The FT has a long look at the aging demographics of major cities around the world and how that may be stifling their vitality. The upshot is that rising real estate values are forcing younger folks to look at other cities or peripheral regions to settle.
We’re flagging this story for two reasons. First, art values and real estate values seem to correlate (though there’s no clear evidence the two are casually related.) Second, art production thrives in communities of young creatives. In the past few years there has been speculation about Cleveland, Detroit and, Los Angeles as new centers for artists.
Where the artists congregate, the art market is likely to follow eventually:
“These world cities may be ageing at different rates to one another, but they’re all land-limited,” says Yolande Barnes, head of world research at Savills. “There’s not much space for new buildings, so you have a scarce asset and high demand — it’s the young people without equity who can’t compete with that.”

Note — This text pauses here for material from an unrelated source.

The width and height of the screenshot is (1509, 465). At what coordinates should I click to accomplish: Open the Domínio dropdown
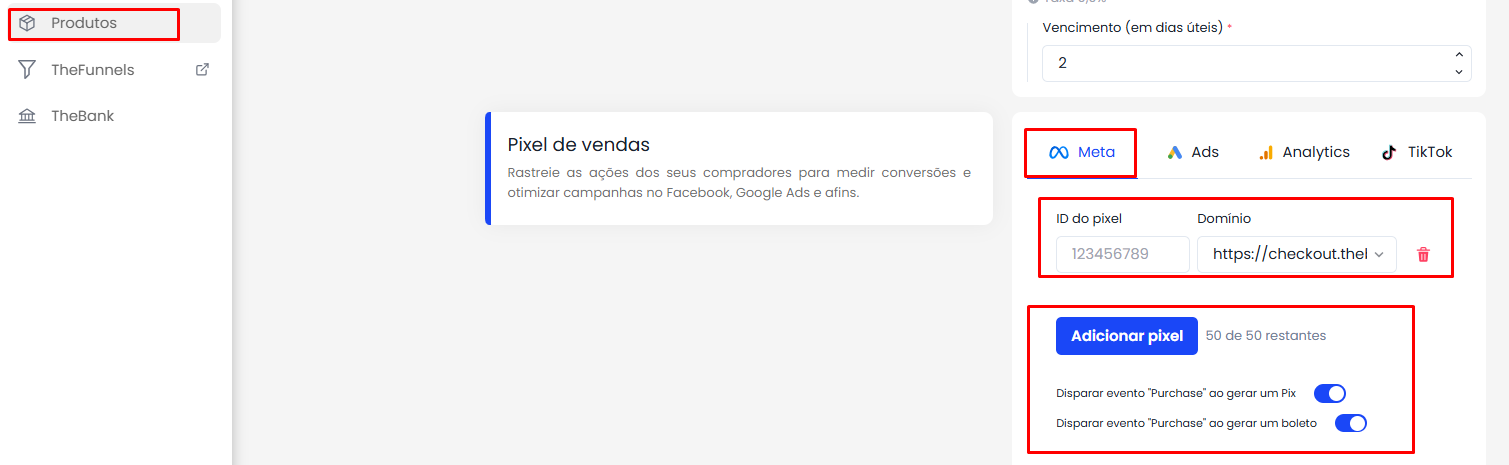point(1297,255)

In other cities, too, “priced-out creative millennials are finding alternatives”, says Barnes. “In Sydney, they’re either going to new settlements like Parramatta or to alternative cities like Newcastle [in New South Wales]. In New York you have people moving upstate, to places like Ithaca.”
Global city prices hit a high plateau, and there’s nowhere further they can go,” says Barnes. Eventually, the price falls might tempt younger buyers back.
Young buyers are being priced out of global city property (Financial Times)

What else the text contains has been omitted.